SUAS TAREFAS =>
1/ Reproduza do texto fornecido o trecho entre "Em 1905, o governo" e "e peças gráficas.", inclusive.
2/ Segundo o texto fornecido, em que ano João Turin voltou da Europa para Curitiba?

━━━━━ TEXTO FORNECIDO

Mas não somente personalidades políticas frequentavam o estabelecimento de Júlia e Isaac, conforme conta o jornalista da Gazeta do Povo José Carlos Fernandes: “Além da nata política da época, batiam ponto no local cantores de rádio e artistas de teatro, em visita a Curitiba. A lista é um palco iluminado – passaram pela cantina Vicente Celestino, o Ébrio; Sílvio Caldas, o Caboclinho Querido; as irmãs Linda e Dircinha Batista; a bela Maria Della Costa e seu marido, Sandro Polloni. Inclua-se Hebe Camargo e Cecília Meirelles, sem falar as damas da sociedade curitibana, vestidas como se estivessem no salão azul do Clube Curitibano. Alguns cantores davam palhinha, mas quem mandava no território era o gaiteiro do bairro, Zé Pequeno. Os ilustres em visita viravam retratos na parede. Todos deixavam a assinatura num livro de ouro – documento desaparecido, para tristeza geral.”

Eternizada no bronze

Baixo-relevo em bronze produzido por João Turin. Em 1935 a peça foi colocada na entrada do túnel de Roça Nova durante as comemorações dos 50 anos da ferrovia. (Foto: Arthur Wischral/acervo do Instituto Histórico e Geográfico do Paraná)
Baixo-relevo em bronze produzido por João Turin. (Foto: Arthur Wischral/acervo do Instituto Histórico e Geográfico do Paraná)

O filho de imigrantes italianos João Turin nasceu em 1878 no vilarejo de Porto de Cima, em Morretes. Ainda criança, mudou-se para Curitiba. Na juventude, participou de passeatas na capital inspiradas nas manifestações anarco-socialistas que na época aconteciam na Colônia Cecília, em Palmeira.

Em 1905, o governo do Paraná contemplou João Turin com uma bolsa para estudar na Real Academia de Belas Artes de Bruxelas. Sua escolha pela Bélgica não foi casual. Deu-se em decorrência do contato que João teve no passado com engenheiros belgas que trabalhavam na construção da ferrovia Paranaguá-Curitiba. Após quase 20 anos na Europa, ele voltou para Curitiba em 1922. No ano seguinte, Turin, juntamente com João Ghelfi e Lange de Morretes, idealizaram o estilo paranista. O conceito principal estava baseado na valorização de elementos da flora e fauna locais na concepção de ornamentos para móveis, edificações e peças gráficas.

João Turin produziu muitas das esculturas de bronze que hoje vemos pelas ruas e praças de Curitiba: o Tiradentes da praça de mesmo nome; a águia que homenageia Rui Barbosa na Praça Santos Andrade; a onça na rotatória na Avenida Cândido de Abreu, entre outros. O escultor faleceu em Curitiba em 1949.

━━━━━━━━━━
━━━━━ INFORMAÇÕES EXIBIDAS

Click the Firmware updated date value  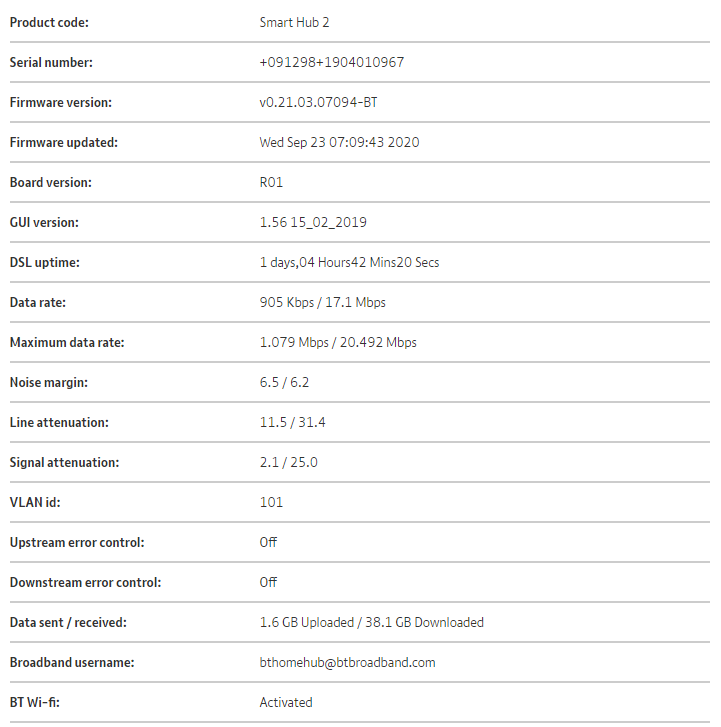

━━━━━━━━━━

RESULTADOS POR TAREFA =>
1/
Em 1905, o governo do Paraná contemplou João Turin com uma bolsa para estudar na Real Academia de Belas Artes de Bruxelas. Sua escolha pela Bélgica não foi casual. Deu-se em decorrência do contato que João teve no passado com engenheiros belgas que trabalhavam na construção da ferrovia Paranaguá-Curitiba. Após quase 20 anos na Europa, ele voltou para Curitiba em 1922. No ano seguinte, Turin, juntamente com João Ghelfi e Lange de Morretes, idealizaram o estilo paranista. O conceito principal estava baseado na valorização de elementos da flora e fauna locais na concepção de ornamentos para móveis, edificações e peças gráficas.

2/ Em 1922.